Requirement:
Scan the data for "will" and copy each matching line.

Listed records:
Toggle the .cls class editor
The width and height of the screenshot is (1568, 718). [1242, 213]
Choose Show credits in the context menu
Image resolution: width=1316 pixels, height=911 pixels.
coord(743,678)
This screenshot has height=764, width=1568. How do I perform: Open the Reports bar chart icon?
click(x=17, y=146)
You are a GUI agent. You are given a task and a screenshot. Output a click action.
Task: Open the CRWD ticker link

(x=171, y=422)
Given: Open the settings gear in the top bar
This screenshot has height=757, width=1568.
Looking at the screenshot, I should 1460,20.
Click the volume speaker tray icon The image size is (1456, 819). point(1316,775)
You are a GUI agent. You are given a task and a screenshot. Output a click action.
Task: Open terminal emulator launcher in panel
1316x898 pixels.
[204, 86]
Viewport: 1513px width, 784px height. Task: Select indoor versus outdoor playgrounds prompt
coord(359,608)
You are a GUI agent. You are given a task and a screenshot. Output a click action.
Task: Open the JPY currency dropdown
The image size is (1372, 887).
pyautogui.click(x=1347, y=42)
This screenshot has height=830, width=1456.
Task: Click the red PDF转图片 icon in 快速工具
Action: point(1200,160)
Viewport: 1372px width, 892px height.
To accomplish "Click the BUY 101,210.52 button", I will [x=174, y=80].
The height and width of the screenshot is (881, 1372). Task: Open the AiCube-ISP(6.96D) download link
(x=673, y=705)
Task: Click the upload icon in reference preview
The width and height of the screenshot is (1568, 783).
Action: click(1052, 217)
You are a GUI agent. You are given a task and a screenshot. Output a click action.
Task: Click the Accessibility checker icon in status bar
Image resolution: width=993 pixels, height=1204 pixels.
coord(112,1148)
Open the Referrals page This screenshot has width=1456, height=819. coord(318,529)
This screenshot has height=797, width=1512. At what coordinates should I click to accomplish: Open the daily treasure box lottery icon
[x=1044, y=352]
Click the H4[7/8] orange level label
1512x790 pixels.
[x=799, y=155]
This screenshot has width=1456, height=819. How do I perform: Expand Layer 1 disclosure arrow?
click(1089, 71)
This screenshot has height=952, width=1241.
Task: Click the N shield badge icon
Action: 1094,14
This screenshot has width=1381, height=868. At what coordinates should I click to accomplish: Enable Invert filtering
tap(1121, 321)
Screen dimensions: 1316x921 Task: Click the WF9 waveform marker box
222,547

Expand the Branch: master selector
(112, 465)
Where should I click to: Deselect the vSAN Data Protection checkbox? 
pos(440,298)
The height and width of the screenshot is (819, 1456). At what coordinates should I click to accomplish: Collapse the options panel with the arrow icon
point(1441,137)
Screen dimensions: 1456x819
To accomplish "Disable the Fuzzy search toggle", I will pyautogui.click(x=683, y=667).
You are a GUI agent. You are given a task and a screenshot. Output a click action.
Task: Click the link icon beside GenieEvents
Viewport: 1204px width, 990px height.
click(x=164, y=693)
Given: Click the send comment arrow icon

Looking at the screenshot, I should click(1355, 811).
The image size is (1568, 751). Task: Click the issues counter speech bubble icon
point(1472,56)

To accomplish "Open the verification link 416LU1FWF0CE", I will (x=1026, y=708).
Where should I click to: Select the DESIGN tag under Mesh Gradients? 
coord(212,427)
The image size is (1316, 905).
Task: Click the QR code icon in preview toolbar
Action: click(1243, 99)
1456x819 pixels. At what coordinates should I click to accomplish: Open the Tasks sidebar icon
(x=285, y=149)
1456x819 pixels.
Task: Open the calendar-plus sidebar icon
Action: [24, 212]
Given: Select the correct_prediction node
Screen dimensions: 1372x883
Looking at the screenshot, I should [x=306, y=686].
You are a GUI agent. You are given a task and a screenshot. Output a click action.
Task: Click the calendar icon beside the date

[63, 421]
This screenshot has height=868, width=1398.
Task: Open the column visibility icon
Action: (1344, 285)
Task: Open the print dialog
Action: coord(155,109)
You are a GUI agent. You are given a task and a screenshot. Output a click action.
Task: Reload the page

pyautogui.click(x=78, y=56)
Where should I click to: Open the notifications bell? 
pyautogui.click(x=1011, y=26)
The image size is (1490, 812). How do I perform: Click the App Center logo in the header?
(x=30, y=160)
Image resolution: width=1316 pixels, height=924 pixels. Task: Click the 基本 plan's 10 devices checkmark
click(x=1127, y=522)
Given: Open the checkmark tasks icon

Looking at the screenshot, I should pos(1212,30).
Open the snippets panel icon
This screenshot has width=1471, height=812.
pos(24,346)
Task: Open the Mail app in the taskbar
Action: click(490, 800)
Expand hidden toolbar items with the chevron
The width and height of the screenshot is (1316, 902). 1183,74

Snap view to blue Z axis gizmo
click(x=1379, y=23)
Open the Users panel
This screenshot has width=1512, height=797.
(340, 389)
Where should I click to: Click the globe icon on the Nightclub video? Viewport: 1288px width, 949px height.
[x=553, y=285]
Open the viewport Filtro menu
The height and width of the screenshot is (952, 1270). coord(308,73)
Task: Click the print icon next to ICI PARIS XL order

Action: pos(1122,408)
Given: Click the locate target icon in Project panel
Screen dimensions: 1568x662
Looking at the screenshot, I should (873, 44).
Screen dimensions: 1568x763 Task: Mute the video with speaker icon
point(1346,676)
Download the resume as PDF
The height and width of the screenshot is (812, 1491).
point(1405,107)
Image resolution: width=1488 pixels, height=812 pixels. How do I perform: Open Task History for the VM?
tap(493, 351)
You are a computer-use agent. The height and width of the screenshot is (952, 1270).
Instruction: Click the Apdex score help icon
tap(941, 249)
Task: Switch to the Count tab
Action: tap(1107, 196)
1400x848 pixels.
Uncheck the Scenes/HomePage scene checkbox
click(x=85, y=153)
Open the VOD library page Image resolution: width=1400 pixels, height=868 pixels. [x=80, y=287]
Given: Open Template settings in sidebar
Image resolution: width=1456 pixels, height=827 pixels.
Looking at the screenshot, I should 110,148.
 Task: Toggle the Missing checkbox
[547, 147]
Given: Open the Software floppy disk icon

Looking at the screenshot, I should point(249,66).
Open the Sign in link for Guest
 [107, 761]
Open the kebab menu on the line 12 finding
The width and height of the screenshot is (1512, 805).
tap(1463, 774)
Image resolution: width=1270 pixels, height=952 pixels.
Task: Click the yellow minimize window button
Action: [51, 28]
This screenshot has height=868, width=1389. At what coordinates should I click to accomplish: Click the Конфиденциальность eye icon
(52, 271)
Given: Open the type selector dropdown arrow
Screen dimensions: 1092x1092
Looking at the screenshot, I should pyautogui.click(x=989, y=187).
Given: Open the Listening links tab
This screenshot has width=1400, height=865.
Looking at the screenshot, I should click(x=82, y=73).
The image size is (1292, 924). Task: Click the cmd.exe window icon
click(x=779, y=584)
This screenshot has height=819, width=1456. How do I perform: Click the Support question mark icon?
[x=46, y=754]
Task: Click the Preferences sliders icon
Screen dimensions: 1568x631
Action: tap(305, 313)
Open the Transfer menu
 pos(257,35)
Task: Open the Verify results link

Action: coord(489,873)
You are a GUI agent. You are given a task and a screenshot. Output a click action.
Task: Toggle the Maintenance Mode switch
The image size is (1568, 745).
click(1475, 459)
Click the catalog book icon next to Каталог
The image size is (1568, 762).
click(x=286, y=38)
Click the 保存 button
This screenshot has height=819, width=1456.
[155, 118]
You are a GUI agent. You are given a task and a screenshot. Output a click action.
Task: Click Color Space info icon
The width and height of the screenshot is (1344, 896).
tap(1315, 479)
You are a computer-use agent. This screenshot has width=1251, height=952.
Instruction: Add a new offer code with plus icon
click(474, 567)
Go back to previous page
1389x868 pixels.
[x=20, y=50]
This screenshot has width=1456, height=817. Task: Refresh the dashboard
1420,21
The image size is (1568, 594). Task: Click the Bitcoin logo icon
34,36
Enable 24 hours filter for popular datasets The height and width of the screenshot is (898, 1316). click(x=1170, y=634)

Your solution:
To accomplish "Click the BUY 101,210.52 button", I will [x=174, y=80].
To accomplish "Disable the Fuzzy search toggle", I will pyautogui.click(x=683, y=667).
To accomplish "Open the verification link 416LU1FWF0CE", I will (x=1026, y=708).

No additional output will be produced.